We describe a case of SIH in a patient with a known history of SLE. To our knowledge, only 4 such cases have been previously reported [18], [19], [20], [21]. The central nervous system manifestations of SLE are broad. For example, there are cases of both intracranial hypotension, as well as intractable headaches associated with intracranial hypertension [22]. SLE-induced intracranial hypertension is believed to be secondary to arachnoid granulation occlusion by inflammatory cells or by immune complex deposition within the choroid plexus [23]. Conversely, a potential causal relationship between SIH and SLE may be inflammation-induced weakening and perforation of the dura.

Identifying a CSF leak can be challenging, especially in the setting of SIH. The leak can occur anywhere along the neuroaxis. Furthermore, the leak can be slow, intermediate, or high-flow. The first step in diagnosis is to confirm the presence of intracranial hypotension with the use of contrast-enhanced brain MRI. Subsequently, various imaging modalities can be used in the detection and localization of a spinal CSF leak. It should be noted that pooling of contrast is common at the C1-C2 vertebral body level and can be misinterpreted as positive for a leak [24], [25], [26]. Furthermore, slow leaks require techniques with high spatial and contrast resolution, with different timing secondary to variability.
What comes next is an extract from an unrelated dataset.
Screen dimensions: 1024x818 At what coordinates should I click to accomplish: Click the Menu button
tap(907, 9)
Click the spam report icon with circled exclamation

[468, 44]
Intracranial hypotension has different treatment options based on the cause. Conservative management options include bedrest, and oral or intravenous caffeine. Both caffeine and theophylline act by opposing adenosine receptor activity, which results in arterial vasoconstriction. It is believed that the combination of hydration and adenosine receptor blockade will result in overall decrease in intracranial blood collection and venous engorgement, with simultaneous intracranial fluid volume expansion. In the case of a CSF leak, and failed conservative management, the next step would be a nontargeted epidural blood patch [27]. If this also fails, then localization is vital for a targeted blood patch.

Conclusion

We presented a case of SIH in a patient with SLE. The patient's symptoms resolved after a nontargeted epidural blood patch and improved medical management of her SLE. We also reviewed the imaging features of the entity, as well as the role of various imaging modalities in the work-up. Few cases of SLE-associated SIH have been reported in the past. As more cases are compiled, this raises the question of a causal relationship between the 2 entities. The mechanism of SIH development in these patients remains unclear, but SLE-related intracranial inflammation may weaken and perforate dura mater at the time of SLE exacerbation, and strict medical management may reduce the occurrence of such perforating lesions.

Footnotes

Competing interest: We confirm that this work is original and has not been published elsewhere nor is it currently under consideration for publication elsewhere. We have no conflicts of interest or funding to disclose.